Return all lines from the entries below in which the word "screenshot" is present.

◆ **RECORD EXCERPTS**:
"""
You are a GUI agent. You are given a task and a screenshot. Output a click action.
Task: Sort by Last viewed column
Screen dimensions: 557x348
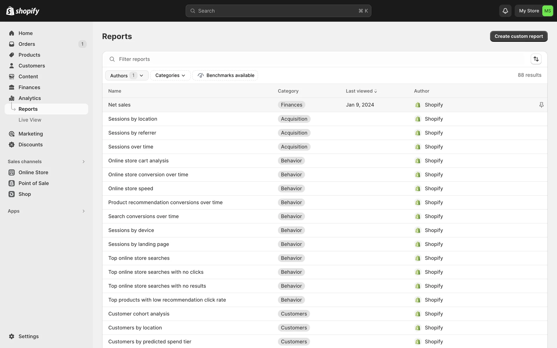[x=361, y=91]
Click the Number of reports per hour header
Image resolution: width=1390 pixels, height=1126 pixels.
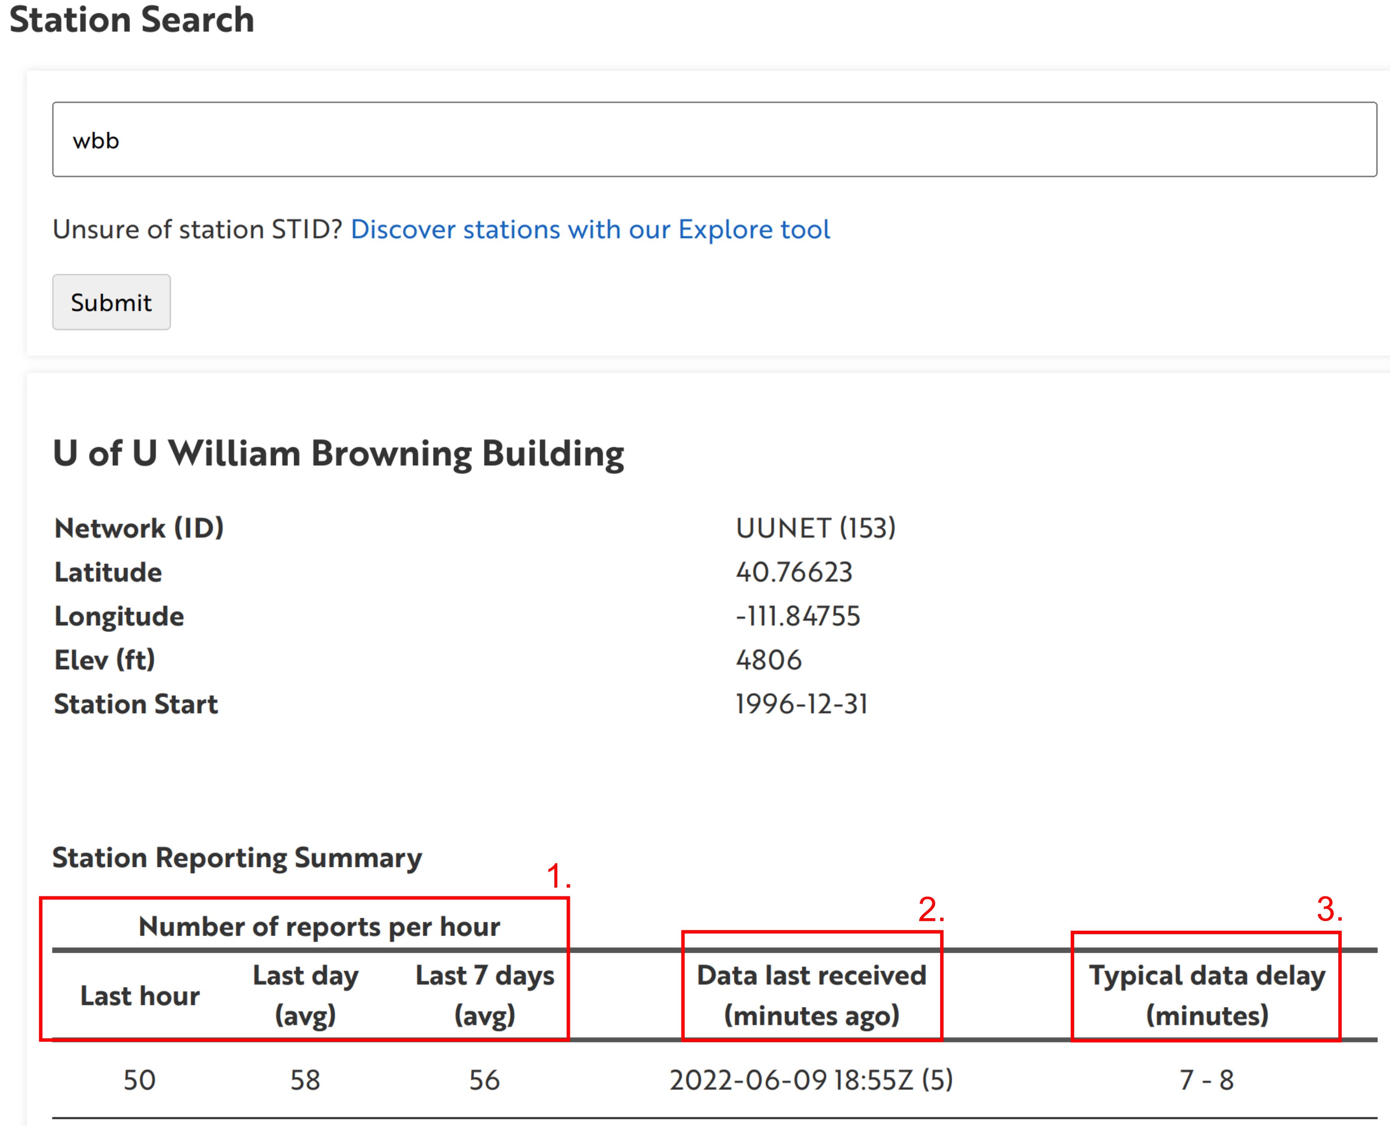319,927
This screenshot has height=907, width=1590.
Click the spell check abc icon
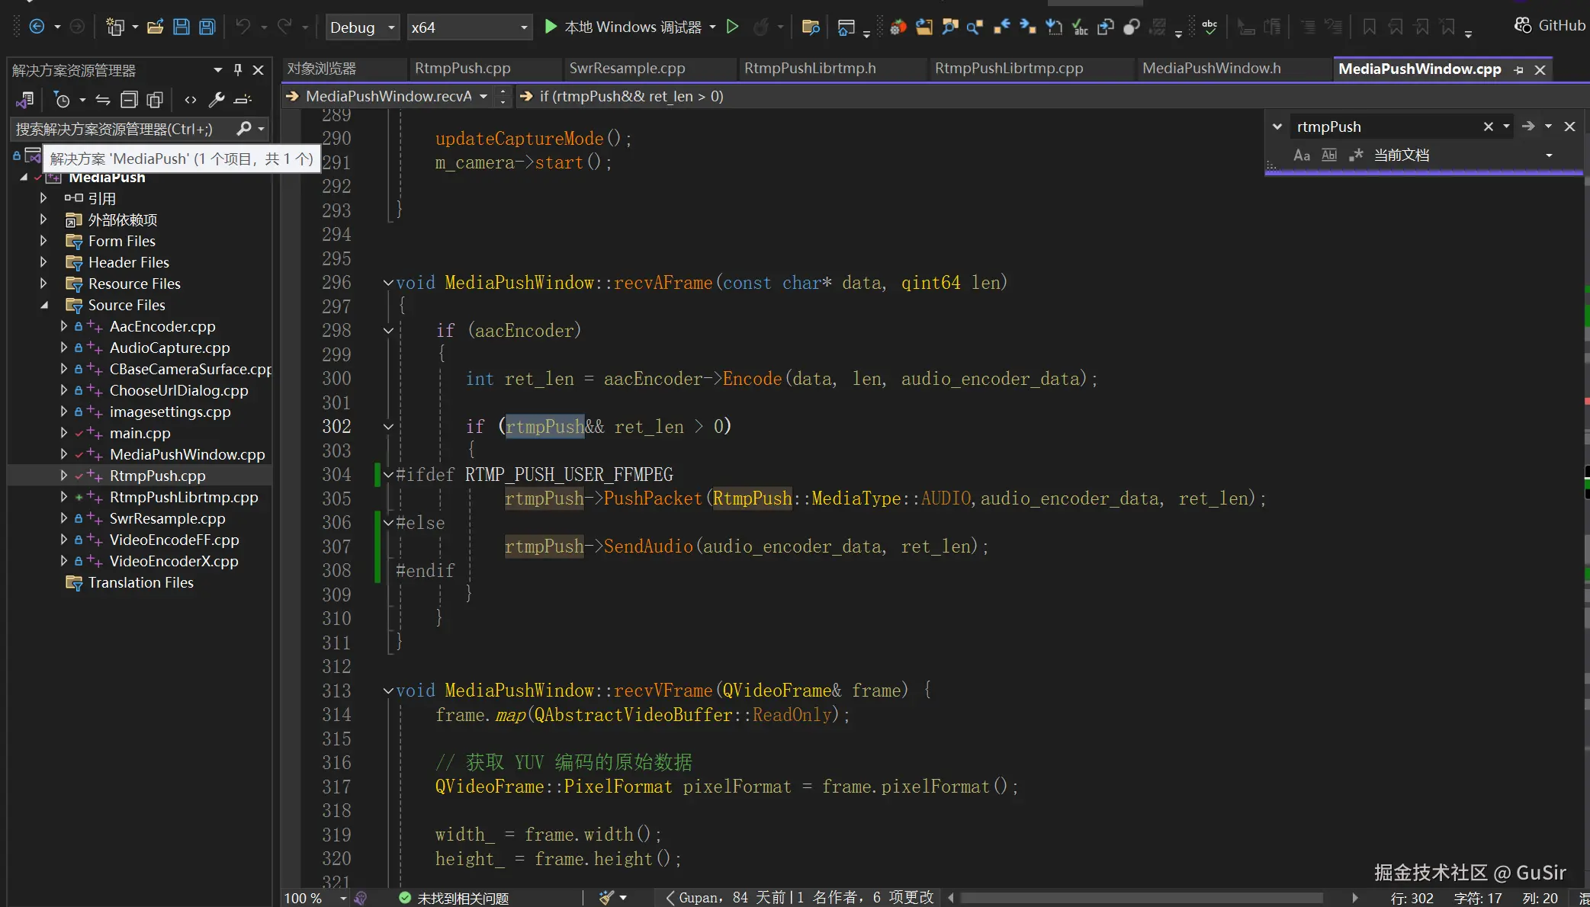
"""
◆ **SOLVED EXERCISE**:
You are a GUI agent. You are given a task and a screenshot. Output a click action.
This screenshot has height=907, width=1590.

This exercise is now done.